You have finally met the man of your dreams. He is your soul mate, and you are sure that you would wither away without him. Nothing in this world could possibly crash your fairy tale — except for maybe the fact that he is a soldier. You walk into the relationship understanding that this could mean long separations, long working hours and single-parent activities, but understanding what might be and actually coping with those realities are two different scenarios altogether. So what can you expect your life to be like as a new Army wife? This article is an introduction on some aspects of this life that may come to us civilians as a bit of a culture shock.
Your sweetie’s sergeant. He is not only your honey’s boss, but he is also his daddy. And you really don’t want to make dad angry. Most active duty single soldiers are required to sleep in the barracks, at least until they reach a certain rank or level in the military hierarchy. They technically have a curfew and guests are prohibited after curfew hours, and visits are even frowned upon during curfew hours.
Also, 15 minutes early to an event or work is considered late for a soldier. So if you have to go to an Family Readiness Group (FRG) meeting with your soldier that starts at 6, plan to be there at 5:15 at the latest.
Know that when your sweetie gets in trouble at work, it isn’t your typical trouble. If a soldier gets in trouble as you might guess, it can be very unpleasant depending on the temperament of the Sergeant and whether or not your soldier is on his/her good or bad side. It isn’t uncommon for extra duties to pop up as a punishment, which means less time for the two of you to spend together, so be kind and don’t get him into trouble even if he pretends its no big deal.
Keep in mind that military promotions are very political and become more political the higher up in rank you go, so if your soldier is constantly breaking even the little rules, it looks bad and makes achieving a higher level more difficult.
Acronyms. The second culture shock, and I think this hit me more once we were married and had to go to DEERS and TRICARE, and I had to talk to the FRG to meet his Sgt. to talk about his BAH. My point, despite the lame example, is that there are tons of acronyms. I’m still learning them to be honest and we have been married for almost a year.
Deployment. The third culture shock, and probably the biggest, is deployment. That awful d-word that brings dread to every military spouse out there. I wish that I could tell you that it is easy being an Army wife. Unfortunately, it is one of the most challenging things that I have ever done. However, keep in mind that while it is difficult, you should try to go into it remembering how much you love your soldier, and that the pain of their absence is only so painful because of how great they are. Your love for them, and their love for you makes what you are enduring worth it.
I am currently going through my first deployment now, and so far the worst part of the deployment was the time between finding out that he would be leaving and when he actually left. Tensions were high; we were waiting on edge for him to get the call that he was leaving, and then saying good-bye. The whole day that he left I kept wondering: Where is he? Has he left yet? What will it be like when he gets there? Will I be able to talk to him? It was very intense until our first phone call, which had terrible reception and delayed sound. But on the other end of that bad reception was the delayed sound of his voice and I knew that he was still out there, still the man I loved and that things would be okay.

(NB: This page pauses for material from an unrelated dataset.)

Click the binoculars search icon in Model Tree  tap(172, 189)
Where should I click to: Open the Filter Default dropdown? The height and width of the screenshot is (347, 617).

Life as an Army wife is nothing like what you see on TV. For one, while the FRG does a lot for families and deployed soldiers, their role is not personal at all. It’s more of a trouble-shooting kind of organization. Also, becoming involved in the FRG, at least where I am, is not really feasible for working wives. I work full-time and a lot of the required trainings for volunteer jobs are offered in the middle of the week and in the middle of the day, which was a bit of a disappointment for me.
While there are a lot of negative things about being married to a soldier, just keep in mind that even though you have to give him up for a while, when he comes home to you, it will all be worth it. It is a test of true love and a chance for both of you to grow and learn about yourselves in a positive way.